What is Phimosis? When is circumcision required?

THE term "Phimosis", derived from Greek word for "muzzling", has been widely applied to narrow foreskin. Normally, the skin over the tip of penis folds on itself. This extra skin is called foreskin. In newborns, the under surface of the foreskin is fused to the head of penis. So, the foreskin cannot be pulled back. This is normal feature referred to as "non retractile foreskin". As the children grow the foreskin separates slowly and by 15 years almost 90 per cent have normal adult pattern.

Variable adherence

Up to five years of age the adherence to the penis is variable. Sometimes there can be accumulation of white discharge called "smegma". Some times the foreskin balloons as the boy passes urine. These are entirely normal and should not cause concern. Some parents get the child to practice retraction exercises to see if they can overcome the problem. But this can cause soreness and bleeding.

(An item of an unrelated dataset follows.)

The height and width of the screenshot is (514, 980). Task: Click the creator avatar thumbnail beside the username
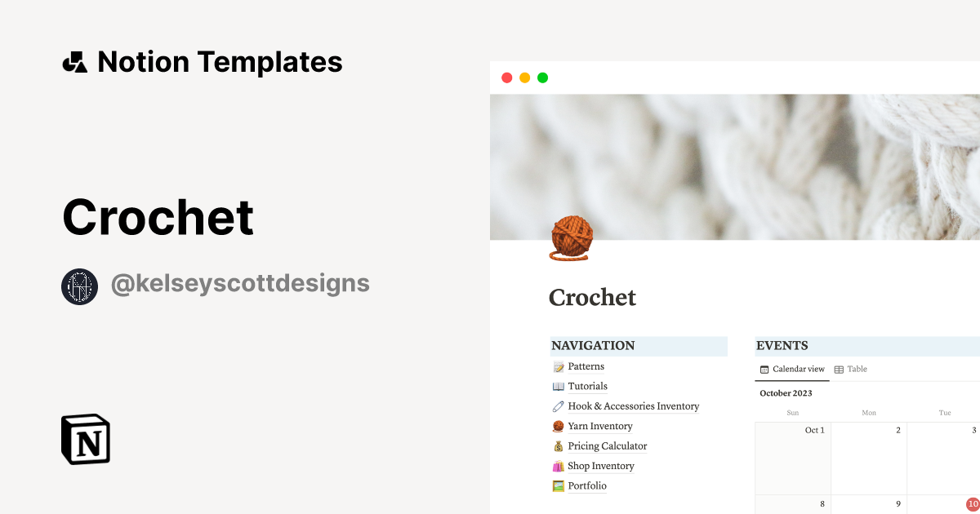(79, 286)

Excessive retraction can also damage the skin leading to scarring and real phimosis. However boys older than seven years of age can attempt self-retraction at bath, as they will know when it will hurt and when to stop. It is essential to put back the foreskin after retraction, as skin left retracted can get stuck in that position.

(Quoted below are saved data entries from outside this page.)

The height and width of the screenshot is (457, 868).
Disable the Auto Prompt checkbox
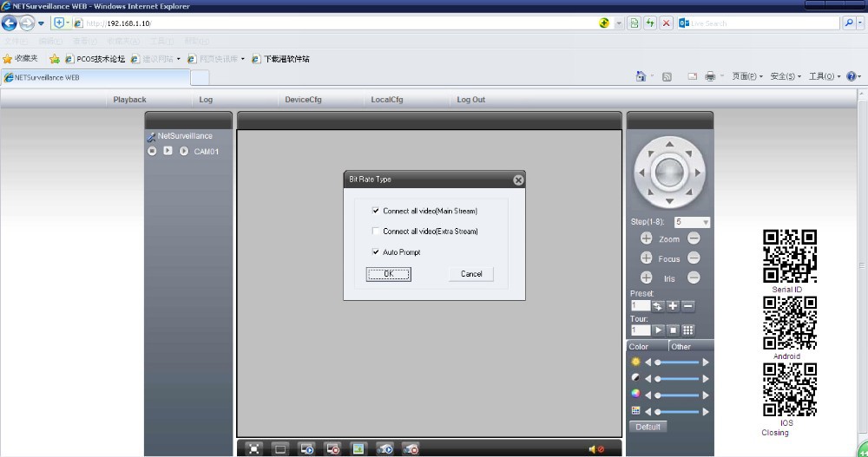(x=375, y=252)
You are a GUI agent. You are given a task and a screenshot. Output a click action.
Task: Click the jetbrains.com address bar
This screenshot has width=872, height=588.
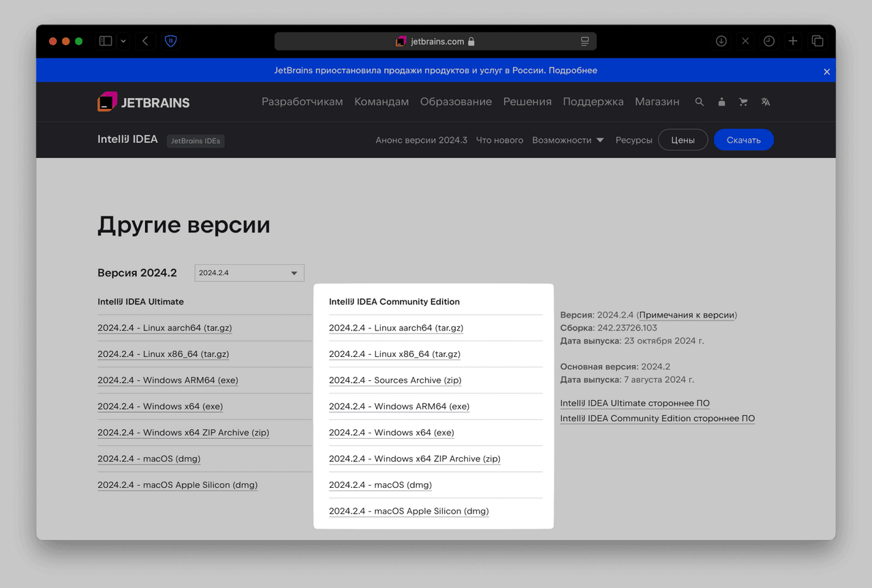click(x=436, y=41)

Circumcision is one of the oldest operations known to mankind. There are several reasons for circumcision: as a treatment for true Phimosis; as a preventive step in children with recurrent urine infections or kidney problems like hydronephrosis and reflux; for religious reasons; and as a preventive step against many diseases. There is medical evidence that circumcision does protect against infections and cancer of the penis.

In a boy with phimosis, surgery is required if the following problems are encountered: Scarring of the skin at the tip; recurrent infections; straining and only dribbling when passing urine; para phimosis (swelling and inability to put back the pulled foreskin). Some times children have kidney problems like hydronephrosis, where the kidney is swollen with urine but there is no real blockage. In some children the urine goes upstream towards the kidneys while passing. This is known as reflux and these children are at higher risk of infection. Some boys get recurrent urinary infections without any kidney abnormalities. In such cases circumcision is said to reduce the chance of infection by half.

When to avoid

Circumcision in children is usually done under general anaesthesia. It involves removing the excess skin at the tip of the penis. The operation lasts for 30 minutes. The stitches are dissolvable. There can be a variable degree of swelling and it may take about two weeks for healing.

There are certain situations when a circumcision should be avoided. In children with hypospadias, urine exits from the hole on the under surface of penis. In these children the foreskin is used to make a new skin tube and bring the hole to the tip. If these boys have had circumcision it makes future hypospadias surgery extremely difficult.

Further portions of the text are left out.